You should probably fix the big block comment as well; "we can't count on the constant offsets that come from non-struct sources" isn't an accurate description of the LangRef rules for GEPs.

shiva0217 updated this revision to Diff 142108.Apr 11 2018, 7:18 PM
shiva0217 added inline comments.
lib/Analysis/BasicAliasAnalysis.cpp
1164 ↗(On Diff #141945)

Hi @efriedma. Thanks for your comments. I update the comment block. Is it ok?

efriedma added inline comments.Apr 12 2018, 12:47 PM
lib/Analysis/BasicAliasAnalysis.cpp
1164 ↗(On Diff #141945)

Could you reorganize the code so it looks more like if (!DecompGEP.VarIndices.empty()) return false; int64_t GEPBaseOffset = DecompGEP.StructOffset + DecompGEP.OtherOffset;?

This C case is actually not legal (it's been discussed before many times).
You cannot take the address of .a field, add an offset, and get to another field legally.
So i wouldn't express it in these terms, since in that language, this is clearly illegal.

The LLVM version, of course, does not make this undefined behavior AFAIK (which is a source of much imprecision)

This C case is actually not legal (it's been discussed before many times).
You cannot take the address of .a field, add an offset, and get to another field legally.
So i wouldn't express it in these terms, since in that language, this is clearly illegal.

The LLVM version, of course, does not make this undefined behavior AFAIK (which is a source of much imprecision)

Hi @dberlin. Thanks for the comments. So it's a language restriction which is illegal! Would you mind point me out which rule in C99 mention this restriction or the threads relative to this topic we could follow?

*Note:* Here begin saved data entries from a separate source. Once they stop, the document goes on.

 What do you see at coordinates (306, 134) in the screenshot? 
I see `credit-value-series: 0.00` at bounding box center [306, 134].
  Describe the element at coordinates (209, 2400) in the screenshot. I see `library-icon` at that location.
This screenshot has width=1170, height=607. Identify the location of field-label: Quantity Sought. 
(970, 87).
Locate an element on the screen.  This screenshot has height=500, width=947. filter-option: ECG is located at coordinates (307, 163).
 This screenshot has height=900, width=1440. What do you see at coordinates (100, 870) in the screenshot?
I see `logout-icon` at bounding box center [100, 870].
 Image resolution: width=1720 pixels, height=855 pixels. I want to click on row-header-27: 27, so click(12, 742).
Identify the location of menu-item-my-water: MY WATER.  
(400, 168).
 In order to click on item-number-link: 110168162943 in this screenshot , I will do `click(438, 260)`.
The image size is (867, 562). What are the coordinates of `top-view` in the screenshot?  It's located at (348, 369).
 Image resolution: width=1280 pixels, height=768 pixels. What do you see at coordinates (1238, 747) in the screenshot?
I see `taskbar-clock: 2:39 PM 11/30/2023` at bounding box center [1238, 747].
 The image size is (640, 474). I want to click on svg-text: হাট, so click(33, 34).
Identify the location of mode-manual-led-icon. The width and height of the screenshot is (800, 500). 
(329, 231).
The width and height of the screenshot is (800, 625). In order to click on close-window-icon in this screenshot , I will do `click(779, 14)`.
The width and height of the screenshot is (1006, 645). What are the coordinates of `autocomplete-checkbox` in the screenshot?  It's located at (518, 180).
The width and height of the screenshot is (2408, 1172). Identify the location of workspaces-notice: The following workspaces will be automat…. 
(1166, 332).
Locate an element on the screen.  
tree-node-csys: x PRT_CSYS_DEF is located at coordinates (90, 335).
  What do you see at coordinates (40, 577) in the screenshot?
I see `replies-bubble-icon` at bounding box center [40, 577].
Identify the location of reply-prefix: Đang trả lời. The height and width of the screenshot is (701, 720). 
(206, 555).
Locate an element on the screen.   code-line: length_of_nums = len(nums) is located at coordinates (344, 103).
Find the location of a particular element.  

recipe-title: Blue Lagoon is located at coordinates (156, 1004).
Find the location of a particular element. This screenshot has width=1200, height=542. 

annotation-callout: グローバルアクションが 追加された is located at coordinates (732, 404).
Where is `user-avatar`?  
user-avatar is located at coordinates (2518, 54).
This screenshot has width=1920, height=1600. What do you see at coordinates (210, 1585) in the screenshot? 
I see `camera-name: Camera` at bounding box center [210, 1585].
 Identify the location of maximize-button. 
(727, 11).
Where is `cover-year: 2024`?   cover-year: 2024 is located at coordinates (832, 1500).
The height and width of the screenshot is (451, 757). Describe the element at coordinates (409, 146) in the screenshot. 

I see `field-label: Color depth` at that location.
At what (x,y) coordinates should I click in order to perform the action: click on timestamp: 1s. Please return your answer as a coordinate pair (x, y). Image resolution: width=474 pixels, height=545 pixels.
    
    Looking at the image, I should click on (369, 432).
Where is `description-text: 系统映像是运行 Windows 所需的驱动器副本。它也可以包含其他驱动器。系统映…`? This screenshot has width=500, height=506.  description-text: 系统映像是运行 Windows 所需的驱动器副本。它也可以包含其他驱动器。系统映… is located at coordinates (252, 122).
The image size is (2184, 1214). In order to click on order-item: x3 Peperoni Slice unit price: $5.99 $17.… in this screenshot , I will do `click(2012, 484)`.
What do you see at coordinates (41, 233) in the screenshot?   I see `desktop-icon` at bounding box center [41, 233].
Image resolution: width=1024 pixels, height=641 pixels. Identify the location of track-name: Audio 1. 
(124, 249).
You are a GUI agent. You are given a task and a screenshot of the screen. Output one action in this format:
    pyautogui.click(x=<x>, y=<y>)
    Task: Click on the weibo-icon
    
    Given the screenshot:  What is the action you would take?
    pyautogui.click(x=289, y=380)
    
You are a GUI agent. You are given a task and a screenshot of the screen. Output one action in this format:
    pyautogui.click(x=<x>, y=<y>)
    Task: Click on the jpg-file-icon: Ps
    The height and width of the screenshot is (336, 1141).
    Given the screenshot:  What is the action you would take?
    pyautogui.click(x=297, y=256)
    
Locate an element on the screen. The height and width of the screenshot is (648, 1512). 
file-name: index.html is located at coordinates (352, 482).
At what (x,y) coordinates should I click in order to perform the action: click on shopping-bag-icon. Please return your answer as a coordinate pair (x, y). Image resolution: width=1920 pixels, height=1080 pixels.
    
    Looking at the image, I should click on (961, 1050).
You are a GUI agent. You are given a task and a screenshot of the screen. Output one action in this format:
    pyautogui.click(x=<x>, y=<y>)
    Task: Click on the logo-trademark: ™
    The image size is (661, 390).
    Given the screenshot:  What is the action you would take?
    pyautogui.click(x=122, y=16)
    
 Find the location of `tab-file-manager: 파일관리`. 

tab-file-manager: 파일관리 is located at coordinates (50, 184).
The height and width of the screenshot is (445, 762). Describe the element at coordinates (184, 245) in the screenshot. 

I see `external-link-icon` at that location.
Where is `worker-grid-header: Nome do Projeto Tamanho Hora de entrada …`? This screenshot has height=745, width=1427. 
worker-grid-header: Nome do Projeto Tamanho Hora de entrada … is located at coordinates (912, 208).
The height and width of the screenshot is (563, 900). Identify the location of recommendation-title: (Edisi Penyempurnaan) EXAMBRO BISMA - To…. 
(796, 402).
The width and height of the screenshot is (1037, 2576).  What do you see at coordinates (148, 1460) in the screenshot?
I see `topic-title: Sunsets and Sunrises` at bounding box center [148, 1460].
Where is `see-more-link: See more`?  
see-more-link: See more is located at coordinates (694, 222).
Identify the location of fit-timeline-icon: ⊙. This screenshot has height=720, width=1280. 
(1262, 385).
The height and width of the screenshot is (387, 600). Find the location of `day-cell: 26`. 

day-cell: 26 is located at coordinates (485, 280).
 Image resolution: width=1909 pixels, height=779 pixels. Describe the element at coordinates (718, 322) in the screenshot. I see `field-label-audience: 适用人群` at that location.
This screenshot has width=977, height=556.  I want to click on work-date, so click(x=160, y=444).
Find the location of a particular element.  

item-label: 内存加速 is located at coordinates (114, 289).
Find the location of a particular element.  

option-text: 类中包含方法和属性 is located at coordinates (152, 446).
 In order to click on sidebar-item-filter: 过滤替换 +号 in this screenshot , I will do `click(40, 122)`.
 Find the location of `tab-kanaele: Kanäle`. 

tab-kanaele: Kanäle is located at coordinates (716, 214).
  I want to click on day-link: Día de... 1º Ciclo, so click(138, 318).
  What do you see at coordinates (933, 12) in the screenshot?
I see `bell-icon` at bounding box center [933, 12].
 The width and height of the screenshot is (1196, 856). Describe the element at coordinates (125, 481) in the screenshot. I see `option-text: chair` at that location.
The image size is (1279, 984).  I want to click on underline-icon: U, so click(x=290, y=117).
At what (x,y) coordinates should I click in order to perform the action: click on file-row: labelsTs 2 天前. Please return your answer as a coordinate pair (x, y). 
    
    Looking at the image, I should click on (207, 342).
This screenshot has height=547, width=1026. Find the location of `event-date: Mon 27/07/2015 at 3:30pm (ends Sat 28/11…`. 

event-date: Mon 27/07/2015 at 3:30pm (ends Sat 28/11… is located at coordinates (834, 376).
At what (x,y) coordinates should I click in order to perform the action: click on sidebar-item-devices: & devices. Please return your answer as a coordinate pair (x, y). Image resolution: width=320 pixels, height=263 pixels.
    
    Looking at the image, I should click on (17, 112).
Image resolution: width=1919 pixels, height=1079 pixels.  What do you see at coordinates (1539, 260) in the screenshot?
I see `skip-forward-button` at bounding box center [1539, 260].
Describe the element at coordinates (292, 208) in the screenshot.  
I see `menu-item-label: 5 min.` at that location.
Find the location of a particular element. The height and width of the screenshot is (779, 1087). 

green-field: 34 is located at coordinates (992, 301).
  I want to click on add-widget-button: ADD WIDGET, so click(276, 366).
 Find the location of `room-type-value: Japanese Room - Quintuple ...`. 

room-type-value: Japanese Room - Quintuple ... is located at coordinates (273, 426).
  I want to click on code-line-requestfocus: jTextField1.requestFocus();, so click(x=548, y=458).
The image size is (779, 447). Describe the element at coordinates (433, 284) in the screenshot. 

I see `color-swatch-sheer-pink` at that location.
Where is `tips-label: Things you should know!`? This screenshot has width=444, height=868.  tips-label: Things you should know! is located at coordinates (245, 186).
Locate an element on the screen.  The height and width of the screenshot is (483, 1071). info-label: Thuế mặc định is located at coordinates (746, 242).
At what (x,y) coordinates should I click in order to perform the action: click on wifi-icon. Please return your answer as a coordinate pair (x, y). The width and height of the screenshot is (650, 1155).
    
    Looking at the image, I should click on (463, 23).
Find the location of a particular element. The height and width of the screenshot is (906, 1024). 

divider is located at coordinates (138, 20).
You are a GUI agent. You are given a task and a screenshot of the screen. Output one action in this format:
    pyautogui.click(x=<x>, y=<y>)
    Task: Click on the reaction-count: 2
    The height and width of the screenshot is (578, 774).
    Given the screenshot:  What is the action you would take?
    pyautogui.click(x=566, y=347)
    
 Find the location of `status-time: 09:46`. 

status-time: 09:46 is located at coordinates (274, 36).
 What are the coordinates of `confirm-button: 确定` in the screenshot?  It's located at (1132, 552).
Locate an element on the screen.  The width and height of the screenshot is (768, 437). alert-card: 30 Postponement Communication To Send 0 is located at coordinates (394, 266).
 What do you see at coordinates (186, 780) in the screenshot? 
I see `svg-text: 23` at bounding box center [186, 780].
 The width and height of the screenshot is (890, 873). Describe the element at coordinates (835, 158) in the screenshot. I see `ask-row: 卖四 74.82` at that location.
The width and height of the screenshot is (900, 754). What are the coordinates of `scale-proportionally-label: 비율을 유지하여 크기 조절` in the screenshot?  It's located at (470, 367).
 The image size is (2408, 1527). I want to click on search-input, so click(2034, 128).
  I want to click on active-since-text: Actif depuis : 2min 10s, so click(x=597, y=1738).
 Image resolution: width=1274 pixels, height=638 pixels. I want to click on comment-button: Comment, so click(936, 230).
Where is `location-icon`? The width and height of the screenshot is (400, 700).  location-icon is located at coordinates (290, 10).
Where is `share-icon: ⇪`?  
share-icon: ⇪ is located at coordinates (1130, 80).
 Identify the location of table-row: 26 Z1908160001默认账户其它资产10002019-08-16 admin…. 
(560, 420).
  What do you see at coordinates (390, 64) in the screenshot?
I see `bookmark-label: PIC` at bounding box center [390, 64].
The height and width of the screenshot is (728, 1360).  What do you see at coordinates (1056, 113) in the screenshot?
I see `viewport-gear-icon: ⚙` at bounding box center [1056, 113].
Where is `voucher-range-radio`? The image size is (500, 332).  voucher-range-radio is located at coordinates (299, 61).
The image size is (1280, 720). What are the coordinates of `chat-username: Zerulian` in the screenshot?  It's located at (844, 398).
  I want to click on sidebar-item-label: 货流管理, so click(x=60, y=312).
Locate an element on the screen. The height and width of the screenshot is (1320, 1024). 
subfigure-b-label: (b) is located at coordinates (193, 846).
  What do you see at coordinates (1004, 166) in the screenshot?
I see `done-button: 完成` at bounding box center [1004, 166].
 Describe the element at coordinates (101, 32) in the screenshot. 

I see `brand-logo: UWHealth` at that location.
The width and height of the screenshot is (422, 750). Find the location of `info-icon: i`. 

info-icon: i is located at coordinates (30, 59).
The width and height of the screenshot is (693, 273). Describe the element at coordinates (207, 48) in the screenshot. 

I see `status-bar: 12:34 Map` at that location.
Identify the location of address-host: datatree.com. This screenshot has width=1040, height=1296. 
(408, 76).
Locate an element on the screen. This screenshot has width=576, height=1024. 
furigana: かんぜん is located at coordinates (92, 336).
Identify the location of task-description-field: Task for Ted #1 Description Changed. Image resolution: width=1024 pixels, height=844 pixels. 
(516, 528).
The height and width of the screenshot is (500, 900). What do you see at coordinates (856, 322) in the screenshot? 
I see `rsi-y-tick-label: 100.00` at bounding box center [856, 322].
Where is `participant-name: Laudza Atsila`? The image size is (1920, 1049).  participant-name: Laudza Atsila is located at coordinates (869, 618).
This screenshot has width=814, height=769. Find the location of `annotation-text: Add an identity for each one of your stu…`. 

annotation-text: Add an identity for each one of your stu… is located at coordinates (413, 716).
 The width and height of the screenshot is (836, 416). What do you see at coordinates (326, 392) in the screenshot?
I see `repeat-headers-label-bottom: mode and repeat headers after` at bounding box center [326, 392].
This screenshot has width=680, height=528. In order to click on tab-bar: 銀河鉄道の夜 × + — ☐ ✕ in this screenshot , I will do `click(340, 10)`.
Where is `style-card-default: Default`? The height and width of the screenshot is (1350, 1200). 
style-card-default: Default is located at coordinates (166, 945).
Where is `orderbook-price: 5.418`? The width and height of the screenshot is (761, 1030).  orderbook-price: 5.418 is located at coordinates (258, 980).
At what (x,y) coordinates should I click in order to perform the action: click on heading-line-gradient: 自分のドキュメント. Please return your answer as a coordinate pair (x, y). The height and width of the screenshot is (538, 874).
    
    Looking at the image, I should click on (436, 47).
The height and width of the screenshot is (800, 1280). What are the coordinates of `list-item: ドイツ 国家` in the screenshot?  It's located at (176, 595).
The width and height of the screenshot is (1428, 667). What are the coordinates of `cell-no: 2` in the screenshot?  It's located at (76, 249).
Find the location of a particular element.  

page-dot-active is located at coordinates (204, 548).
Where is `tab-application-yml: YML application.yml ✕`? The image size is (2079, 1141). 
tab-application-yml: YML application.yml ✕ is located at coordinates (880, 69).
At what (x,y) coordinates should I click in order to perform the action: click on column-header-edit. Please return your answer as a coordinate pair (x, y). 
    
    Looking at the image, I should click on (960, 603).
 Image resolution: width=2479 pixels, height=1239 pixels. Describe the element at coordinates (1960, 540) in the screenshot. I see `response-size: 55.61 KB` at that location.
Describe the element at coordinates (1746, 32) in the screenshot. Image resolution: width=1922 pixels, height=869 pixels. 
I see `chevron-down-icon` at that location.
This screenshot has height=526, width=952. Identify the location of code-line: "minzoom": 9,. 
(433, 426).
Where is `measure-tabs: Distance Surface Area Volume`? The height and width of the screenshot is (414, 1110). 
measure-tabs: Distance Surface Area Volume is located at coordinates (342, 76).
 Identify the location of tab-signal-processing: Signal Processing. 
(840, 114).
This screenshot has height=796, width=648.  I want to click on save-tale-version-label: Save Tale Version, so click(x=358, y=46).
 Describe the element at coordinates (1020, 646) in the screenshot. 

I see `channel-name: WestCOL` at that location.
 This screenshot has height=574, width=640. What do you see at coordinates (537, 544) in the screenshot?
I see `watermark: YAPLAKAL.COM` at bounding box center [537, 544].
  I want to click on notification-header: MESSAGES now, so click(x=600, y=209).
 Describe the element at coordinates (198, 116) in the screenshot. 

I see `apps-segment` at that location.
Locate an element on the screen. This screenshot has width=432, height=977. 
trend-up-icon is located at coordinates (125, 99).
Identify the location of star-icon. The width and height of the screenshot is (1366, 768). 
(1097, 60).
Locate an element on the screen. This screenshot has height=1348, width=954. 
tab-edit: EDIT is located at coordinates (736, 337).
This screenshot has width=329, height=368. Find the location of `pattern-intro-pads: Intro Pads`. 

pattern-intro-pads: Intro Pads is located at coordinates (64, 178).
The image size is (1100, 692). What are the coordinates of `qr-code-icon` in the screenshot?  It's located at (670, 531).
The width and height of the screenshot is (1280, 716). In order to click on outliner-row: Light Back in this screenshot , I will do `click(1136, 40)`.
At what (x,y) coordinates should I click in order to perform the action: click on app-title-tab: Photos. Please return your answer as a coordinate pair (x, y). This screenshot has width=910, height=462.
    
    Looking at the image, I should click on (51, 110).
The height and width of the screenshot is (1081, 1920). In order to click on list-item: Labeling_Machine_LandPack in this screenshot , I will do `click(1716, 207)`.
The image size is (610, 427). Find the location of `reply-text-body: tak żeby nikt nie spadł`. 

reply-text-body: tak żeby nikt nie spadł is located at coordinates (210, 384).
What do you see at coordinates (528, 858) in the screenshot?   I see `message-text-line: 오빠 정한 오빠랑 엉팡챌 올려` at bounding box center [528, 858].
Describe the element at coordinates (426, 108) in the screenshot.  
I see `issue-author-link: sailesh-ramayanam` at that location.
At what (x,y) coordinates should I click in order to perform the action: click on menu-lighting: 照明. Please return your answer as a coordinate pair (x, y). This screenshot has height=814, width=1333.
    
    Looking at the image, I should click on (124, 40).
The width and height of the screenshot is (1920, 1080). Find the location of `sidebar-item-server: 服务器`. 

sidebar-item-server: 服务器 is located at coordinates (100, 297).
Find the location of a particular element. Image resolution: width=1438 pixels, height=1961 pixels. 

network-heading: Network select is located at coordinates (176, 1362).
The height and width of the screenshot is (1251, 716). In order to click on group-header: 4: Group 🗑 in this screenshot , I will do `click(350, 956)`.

Ultimately the undefined behavior comes out of section 6.5.6 of the C standard: "If both the pointer operand and the result point to elements of the same array object, or one past the last element of the array object, the evaluation shall not produce an overflow; otherwise, the behavior is undefined."

The LLVM version, of course, does not make this undefined behavior AFAIK (which is a source of much imprecision)

I agree. I believe this is UB in C/C++, but is well defined at the IR level (and, thus, we should still fix this).

shiva0217 updated this revision to Diff 142361.EditedApr 13 2018, 2:28 AM

Hi @dberlin, @efriedma, @hfinkel,

I have found some discussion about the memory layout of the structural member.
It couldn't guarantee due to the padding and alignment are according to CPU target and not restrict in C language.
So pointer arithmetic for structure member will produce undefined behavior.
Thanks for pointing me out this.

Still, @hfinkel's point seems reasonable because GEP has well defined its behavior.
So should we return MayAlias in this case?

efriedma accepted this revision.Apr 13 2018, 11:54 AM

LGTM.

Yes, this patch is correct.

This revision is now accepted and ready to land.Apr 13 2018, 11:54 AM
This revision was automatically updated to reflect the committed changes.